How dirty is a car interior?

You’d be surprised by this news, for sure. Roughly 700 different strains of bacteria are living in your car’s interior. This data is based on a study by, which conducted a survey to 1,000 drivers in the U.S. The study aims to learn how often car owners clean the inside of their vehicles.

Our car interior is where we spend most of our time on the road. So much so, that most of us eat on the go. There even are instances when passengers, especially kids, take a leak using a wee-bottle during the trip. While these activities may sound normal, such actions could and would result in rapid bacteria build-up in your car – yikes! 

CarRentals' survey result

Unfortunately, we have been exposing our immune system to these harmful foreign bodies without even knowing it. According to CarRentals’ research, only 32 percent of the 1,000 subjects clean their interiors—rarely. These subjects claim that they sanitize the cabin of their car once a year. Even worse, 12 percent responded that they’ve never cleaned their interiors. 

Eating/drinking in car

Among the various causes of germs in cars, food ranks as one of the most likely catalysts. That debris of potato chip you’ve bitten and cracked to pieces over a week ago, the coffee your partner spilled on the seat, and even the drips of ketchup are what breed the bacteria in your car’s interior – developing to a colony after just a matter of days. Well, we couldn’t help but wonder, “what more after weeks; months; or even a year?” Not only does eating inside your car distract drivers, but it also helps in spreading the bacteria.
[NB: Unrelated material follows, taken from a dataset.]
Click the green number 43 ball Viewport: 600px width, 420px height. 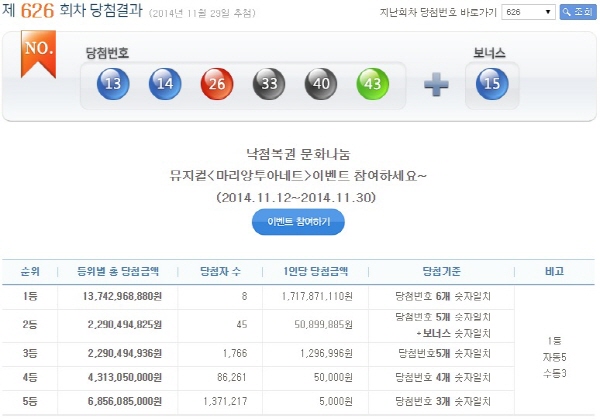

steering wheel is dirtier than toilet seat

To measure how filthy car interiors are, bacteria were measured per centimeter, or colony forming units (CFU). The results were then compared to public surfaces that are mostly touched on a daily basis. Get this, the average steering wheel has 629 CFU per square centimeter – dirtier than some of the most often touched surfaces.

Surprisingly, its filthier than the average cellphone screen (100 CFU), public elevator buttons (313 CFU), and even the average public toilet seat cover in America (172 CFU). Seems like you won’t be seeing your steering wheel the same way as before after learning this, will you? 

Bacteria-infested areas in your car

You now know that the interior of your car is a home for thousands of bacteria. However, here’s a clear mapping of the most bacteria-infested areas in your cabin. The most contaminated part is none other than the steering wheel, where the driver’s hands rest 100 percent of the time while driving. Running second are the cup holders with 506 CFU, while seatbelts catch up with 403 CFU. Areas with mild infestation include the inside door handle, gear shifter, and audio control dials. 

Cleaning your interior

According to CarRentals, there are proper ways in suppressing these bacteria from spreading all over your cabin. Follow these and you wouldn’t be exposing yourself to possible illnesses caused by the various types of bacteria lurking inside your car. Remember, cleaning your cabin on a regular basis may sound like a little too painstaking but it’s your first defense from getting exposed to harmful germs.  

  • Sanitize – clean the most touched surfaces of your car with sanitizer wipes or sprays. 
  • Change air filters – regularly replacing the air filters and spraying disinfectant into the intake vent removes germs that could be excreted to the cabin once the vents go operational. 
  • Clean your key/key fob – your car key is considered to be one of the most touched accessories of your car, as it can also be handled by other people who use or may use your car. Wipe them with sanitizer wipes. 
  • Clean your upholstery – wash using an upholstery shampoo and let your interior sit in a warm area with all windows down to evaporate moisture. 
  • Mop your mats – even if you don’t see dirt build-ups, regularly cleaning your floor mats avoids the nasty spread of germs brought from outside the vehicle through your shoes.